In particolare, gli agenti del Commissariato di Acerra, durante il servizio di controllo del territorio, a seguito di una nota pervenuta alla locale Sala Operativa, sono intervenuti in uno stabile a Casalnuovo di Napoli per la segnalazione di una truffa ai danni di un’anziana donna.
Giunti prontamente sul posto, con il supporto di una volante del Commissariato di Afragola, gli agenti hanno notato sul balcone dello stabile un soggetto che, alla loro vista, si è disfatto di un borsello, prontamente recuperato dagli operatori, al cui interno sono stati rinvenuti numerosi monili in oro.

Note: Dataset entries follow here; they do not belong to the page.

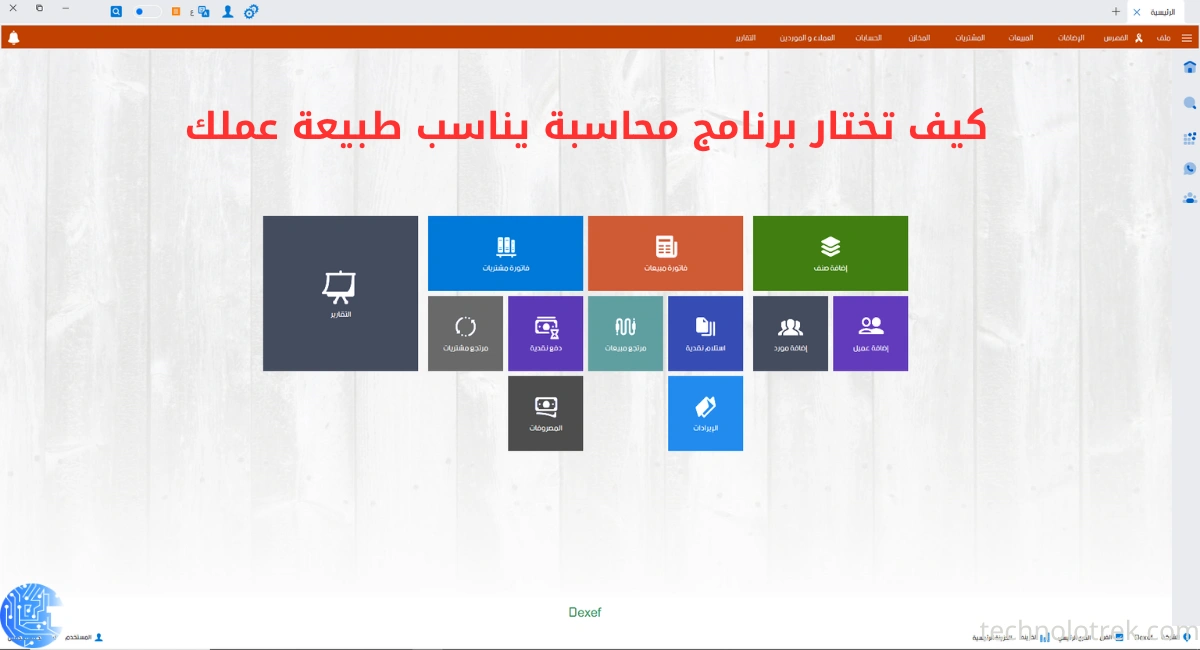
Task: Click the Revenues tile (الإيرادات)
Action: coord(705,413)
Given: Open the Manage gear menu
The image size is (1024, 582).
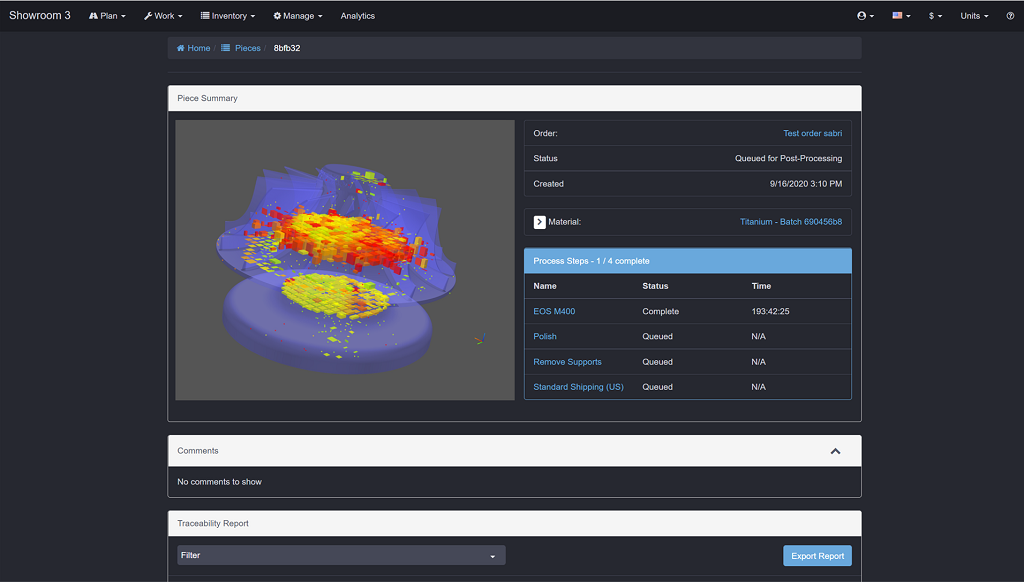Looking at the screenshot, I should (x=298, y=16).
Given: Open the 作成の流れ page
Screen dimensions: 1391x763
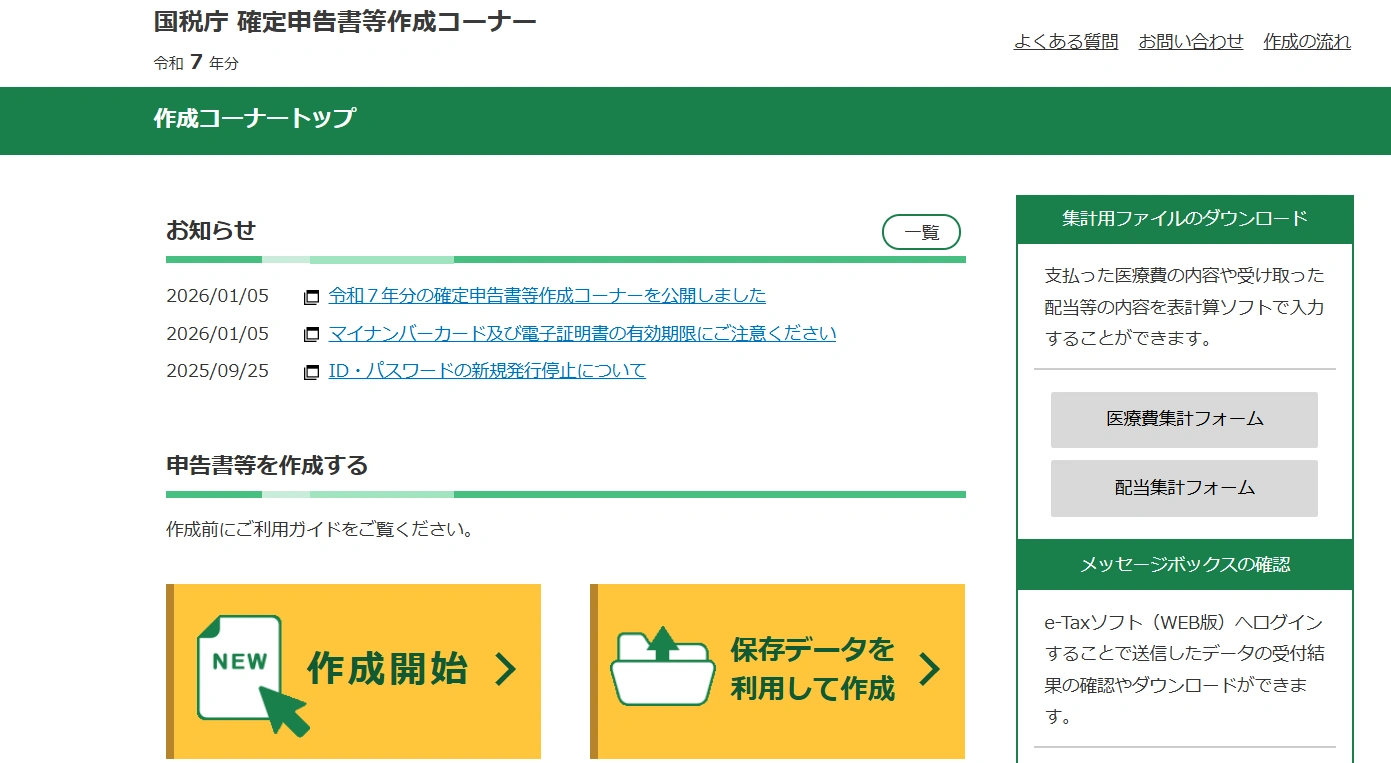Looking at the screenshot, I should 1306,41.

In quei frangenti, i poliziotti hanno raggiunto l’appartamento in questione, dove sono stati avvicinati dall’anziana donna, che nel frattempo era uscita dall’abitazione, la quale ha raccontato che, poco prima, era stata contattata da un soggetto che, spacciandosi per suo nipote, le aveva chiesto di consegnare alcuni monili in oro ad un suo “amico”, sostenendo che servissero per risolvere un problema legato a un assegno scoperto che la figlia della signora aveva tentato di spendere. Poco istanti dopo, l’anziana ha ricevuto una seconda telefonata da un altro soggetto che, spacciandosi per un finto carabiniere, le ha riferito che la figlia era stata tratta in arresto poiché insolvente circa un debito da lei contratto e che i monili sarebbero serviti per il suo rilascio, aggiungendo che di lì a poco sarebbe giunto presso la sua abitazione un suo collaboratore per il ritiro.
La donna, insospettita, subito dopo aver consegnato i monili al giovane, ha immediatamente contattato i poliziotti che hanno bloccato e tratto in arresto l’indagato, mentre i preziosi sono stati restituiti alla legittima proprietaria.